Featured

There’s Only One Possible Cause of the Next Recession, and It Isn’t Tariffs

The stock market experienced a sharp drop last week and earlier this week after President Trump announced he was implementing a number of new tariffs that were higher than most market analysts had been expecting. The dramatic sell-off led many politicians, pundits, and financial firms to declare it more likely than not that a recession will kick off this year.

Some of the president’s supporters countered by pointing out, correctly, that the stock market does not necessarily represent the economy as a whole. But most senior figures in the administration and high-profile defenders of Trump’s agenda concede that their trade policy could indeed cause a period of economic pain. They argue that it is necessary for the president to lead the country through a period of short-term pain if we are ever going to see meaningful structural improvements in our economy.

That is a remarkably and refreshingly honest position for a presidential administration to have. And it’s true. Unfortunately, the president’s team has adopted this position to justify their dramatic raising of import taxes—which is not necessary to meaningfully fix our economy and only stands to bring unending economic pain.

Still, that the team in the White House is willing at all to weather an uncomfortable period of economic transition is progress—especially as the country sinks toward the next recession. Because that mindset and political fortitude will be necessary if we’re ever going to fix what is arguably the biggest, most destructive problem at the heart of our economy: recessions themselves.

But the first step in fixing a problem—after recognizing that it exists—is understanding precisely what is causing it. And the rhetoric we’ve seen from both sides over the past week suggests that there’s a lot of progress to be made on that front.

To clear up one evidently common point of confusion, while it is possible that Trump’s recent round of tariffs will trigger the next recession, they alone cannot cause a recession.

Tariffs create supply decreases that raise the prices of certain goods.
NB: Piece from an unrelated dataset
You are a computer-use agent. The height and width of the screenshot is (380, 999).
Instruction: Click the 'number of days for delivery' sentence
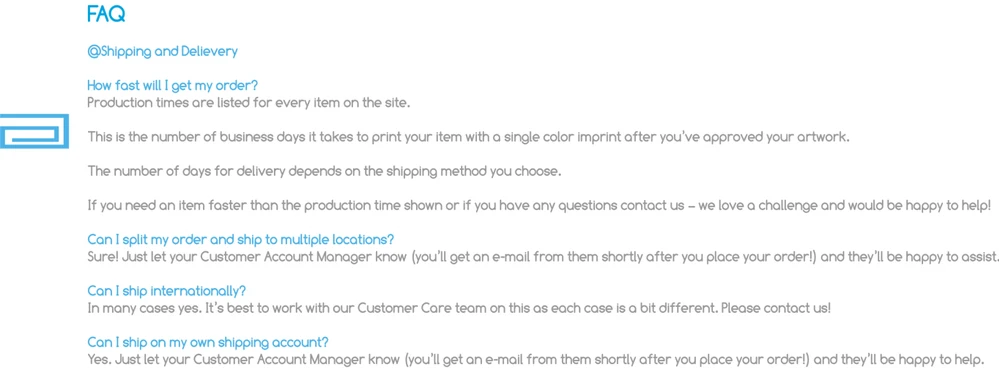pos(324,172)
That’s very painful for the people who want or need those goods, but it’s also beneficial to the companies competing with the firms hit by the tariff. They’re effectively a wealth transfer from most consumers and businesses to a handful of “protected” companies.

There is only one thing that can cause the kind of all-encompassing economic slowdown experienced across the entire economy that defines a recession: artificial credit expansion.

In short, when new dollars are created and injected into credit markets as loanable funds, they warp the entire structure of production because they are not based on actual savings. This means that the projects these new funds and lower interest rates bring about both cannot be finished with available resources and are out of line with what consumers actually want. Production is boosted, which makes the economy seem strong. But it’s boosted beyond what can possibly be completed and sold, which necessitates an eventual economy-wide correction. That correction is what we call a recession.

These days, this process is carried out on a massive scale thanks to the banking cartels we call central banks. Here in the US, that’s the Federal Reserve.

And don’t think this is some kind of accident. Even though virtually everyone in the economy is hurt to at least some degree by a recession, for the big banks, government officials, and politically-connected businesses who initiate and/or profit from inflation and artificial credit expansion, the process is so lucrative that weathering the recession is still absolutely worth it.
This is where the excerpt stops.